About me
Investigating Mitochondrial Damage in GABAergic Neurons and Spinal Cord Epigenetic Modifications Following Spinal Cord Injury-Induced Chronic Pain
Location: 65
Mentor: Dr. Stanislava Jergova
Spinal cord injury (SCI) results in chronic neuropathic pain with a lack of long-standing treatments. Gamma-Aminobutyric Acid (GABA) disinhibition and increased excitatory glutamate release are key factors to abnormal pain perception. Elevated levels of glutamate might cause GABAergic disinhibition and pain development by inducing mitochondrial damage that impairs cellular function. However, a subset of SCI patients and animals do not display neuropathic pain, suggesting the involvement of epigenetic changes.
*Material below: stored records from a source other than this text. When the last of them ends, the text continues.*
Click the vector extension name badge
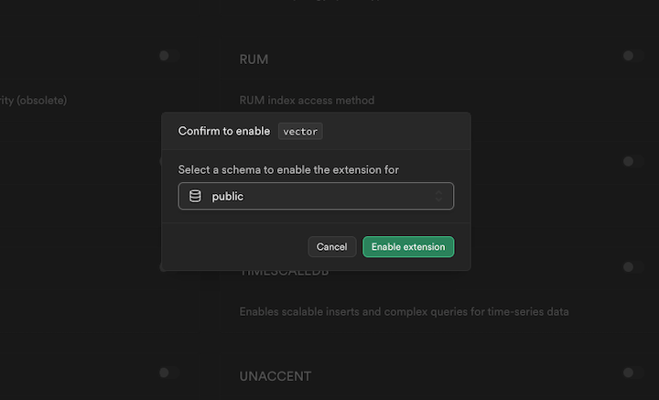Viewport: 659px width, 400px height. pyautogui.click(x=300, y=131)
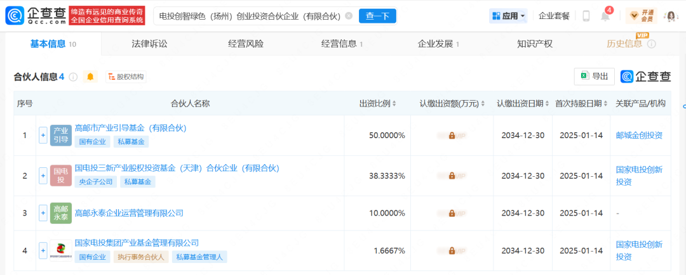The height and width of the screenshot is (275, 686).
Task: Sort by 出资比例 column
Action: click(x=378, y=103)
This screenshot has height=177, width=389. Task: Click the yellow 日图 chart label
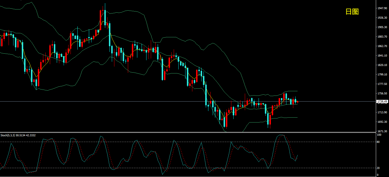(352, 12)
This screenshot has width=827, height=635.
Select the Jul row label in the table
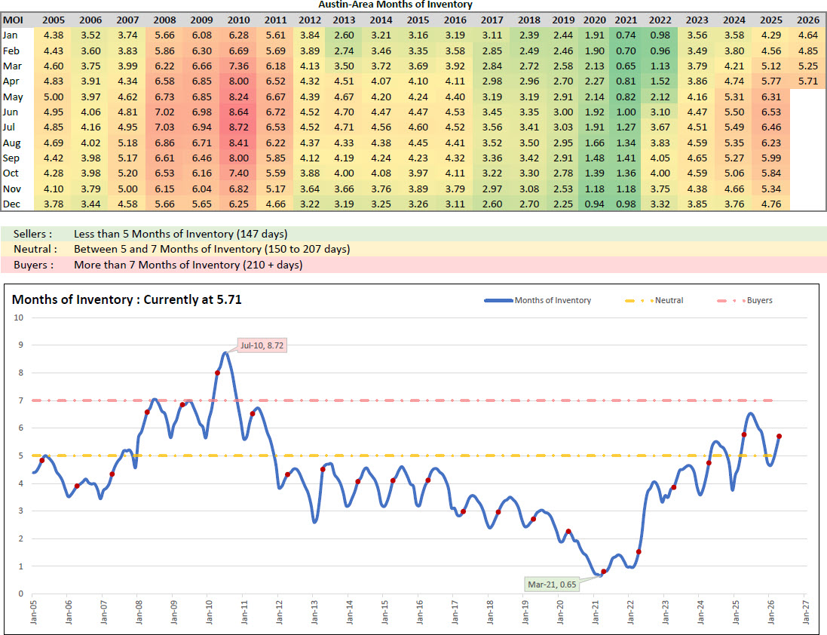tap(11, 127)

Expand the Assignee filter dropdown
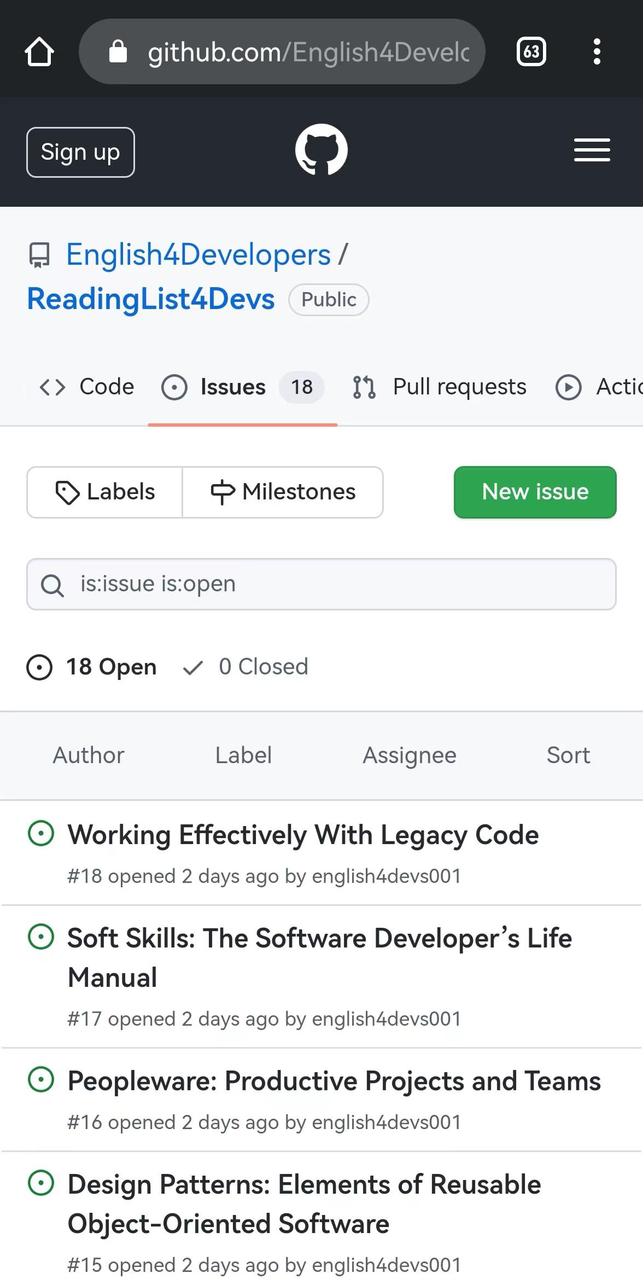tap(410, 755)

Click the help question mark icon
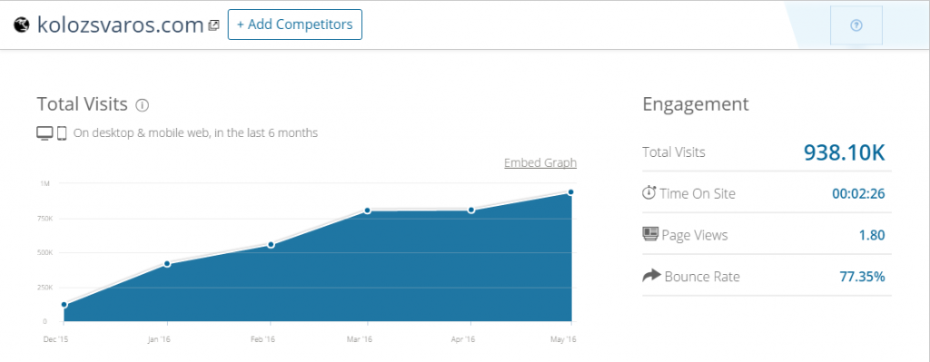856,25

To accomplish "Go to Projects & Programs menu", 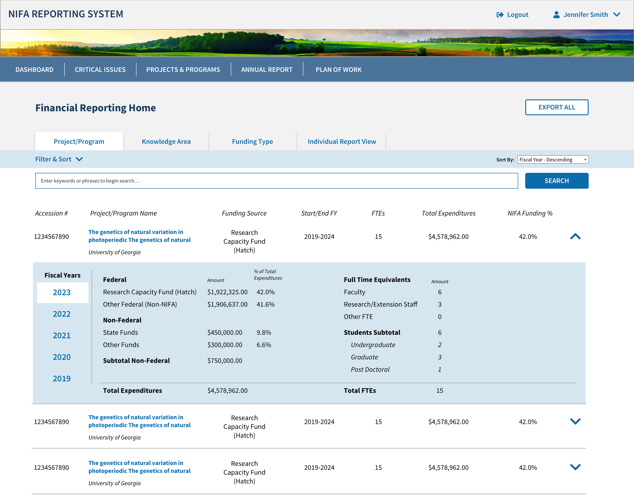I will (183, 70).
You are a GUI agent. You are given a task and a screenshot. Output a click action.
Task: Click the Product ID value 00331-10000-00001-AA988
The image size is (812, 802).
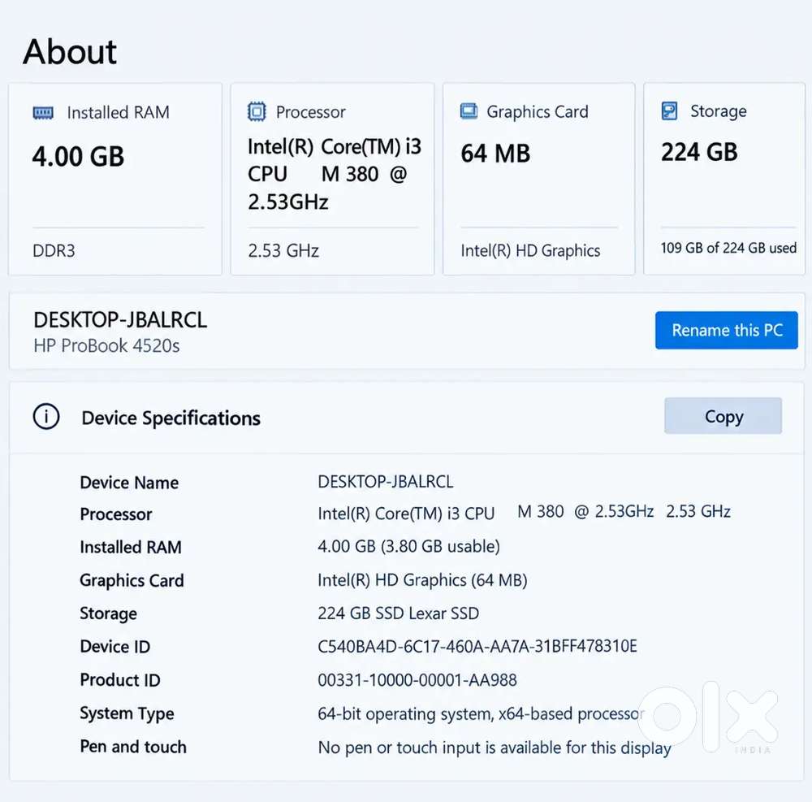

This study investigates the hypotheses that (1) GABAergic neurons undergo mitochondrial dysfunction upon glutamate stimulation and (2) there are differences in the epigenetic profiles between SCI rats with different sensitivity. Neural progenitor cells of E14 Sprague-Dawley rat embryos and human induced pluripotent stem cells were processed towards GABAergic phenotype. Both cell lines were exposed to different glutamate concentrations, followed by analyses of mitochondrial viability, ATP levels, and GABA production. Spinal cord tissues from SCI rats with different pain threshold were immunostained with H3 methylation antibodies. Glutamate stimulation led to a dose-dependent reduction in mitochondrial viability in both cell lines, along with decreased production of ATP and GABA in cell lysate. H3K27 trimethylation markers were upregulated in more sensitive SCI animals compared to less sensitive groups. The preliminary results indicate that mitochondrial dysfunction due to glutamate stimulation might contribute to GABAergic disinhibition and suggest the role of H3K27 methylation in chronic pain maintenance. Future research will focus on developing targeted interventions to inhibit mitochondrial damage and reverse epigenetic changes post-SCI to prevent or alleviate chronic pain development.